The Pure Pumpkin Polka

I think we've established that I'm a bit of an over-sharer, but lately I've been thinking maybe that's not such a bad thing. Maybe it's not over-sharing so much as the right amount of sharing - in fact, I've been percolating a theory around the benefits of over-sharing, and was planning to one day flesh it out for y'all right here on my blog. Something to the tune of sharing your shit being a public service. If nothing else, I figure it can help other people feel less alone in dealing with their own personal steaming heaps, y'know?

So I was standing in the coffee aisle at the Co-op last night, deciding which beans looked most likely to get me through the coming week, and this middle-aged woman stopped to tell me what kind of coffee she thought was best. Awesome, right? Thanks, rando lady. But then she just... stayed. And started telling me about her dog. Who was sick. With - and I quote - "the green apple two-step." And needed canned pumpkin. But not pumpkin pie filling, just pure pumpkin, and Co-op is the only store that stocks it year-round, and the reason the dog needs pumpkin is because it's a bowel regulator (in case I missed out on what "the green apple two-step" might imply).

She acted all of this out for me while telling me about it, and let me just say: I had no idea pumpkin could be such powerful medicine. The very. forceful. hand gestures. she used to demonstrate what a "bowel regulator" might accomplish in the case of a green-apple-two-stepping dog led me to believe that if she's not careful with the dosage, she may be back again in a day or two buying her dog a bottle of remedial prune juice.

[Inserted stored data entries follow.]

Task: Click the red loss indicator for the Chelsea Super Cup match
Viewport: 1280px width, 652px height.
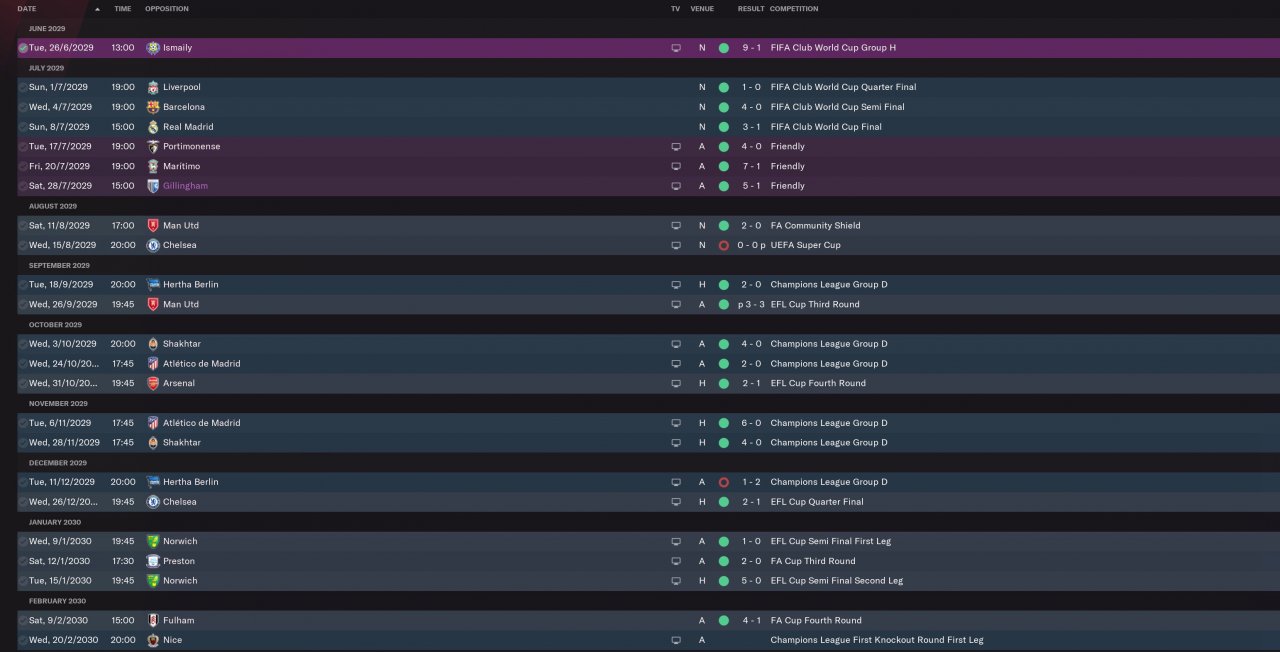Action: coord(723,245)
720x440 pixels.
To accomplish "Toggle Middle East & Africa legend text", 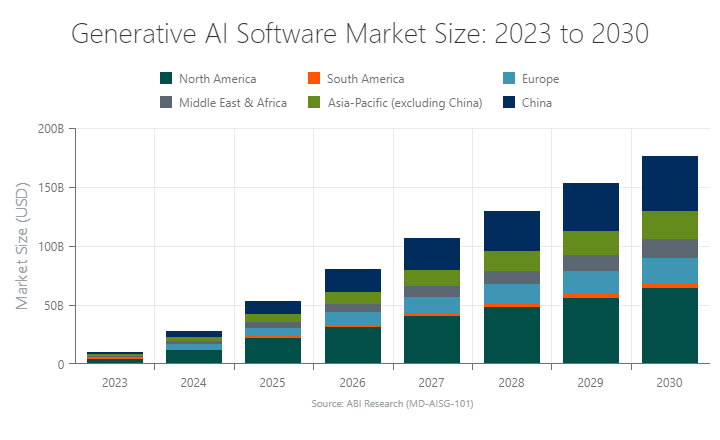I will pos(232,102).
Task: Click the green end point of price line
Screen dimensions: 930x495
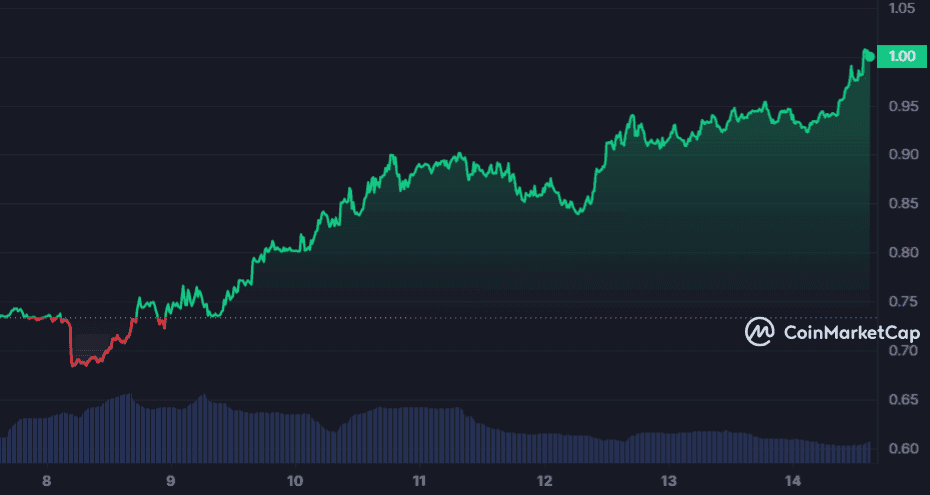Action: [x=868, y=56]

I didn't think to ask what euphemism she preferred to use for that particular affliction, so let's call it the pure pumpkin polka and imagine her cornering some poor fellow and telling him all about it under the pretext of helping him select a nice brand of cereal.

It was right around "bowel regulator" that I realized I was seeing the future.

My future.

In addition to being a chronic over-sharer, I'm also an incorrigible over-explainer; a persistent hand-talker; an unrelenting user of euphemisms; and a habitual maker of unsolicited recommendations to confused-looking grocery shoppers. I helped a guy navigate curry pastes just last weekend! I'm like a ticking time bomb of over-sharing. It is only a matter of time before I literally transmogrify into that exact woman and start offering up vast amounts of unrelated personal information alongside my, say, cantaloupe selection expertise.

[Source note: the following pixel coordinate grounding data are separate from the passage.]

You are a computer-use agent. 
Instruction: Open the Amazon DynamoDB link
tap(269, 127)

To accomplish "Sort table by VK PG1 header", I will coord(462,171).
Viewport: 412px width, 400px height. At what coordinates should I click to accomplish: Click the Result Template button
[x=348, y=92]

In light of this new evidence I must entertain the possibility that over-sharing may not be the public service I once thought it was, and if I can't feel bonded with you because of whatever natural reticence you happen to possess, that's my own problem.

I don't know if I can turn this thing around for myself, but it might not be too late for you, my friends: please know that you don't have to share your shit if you don't want to. And you really, really never have to share your dog's shit.

Thank you for your attention to this important public service announcement.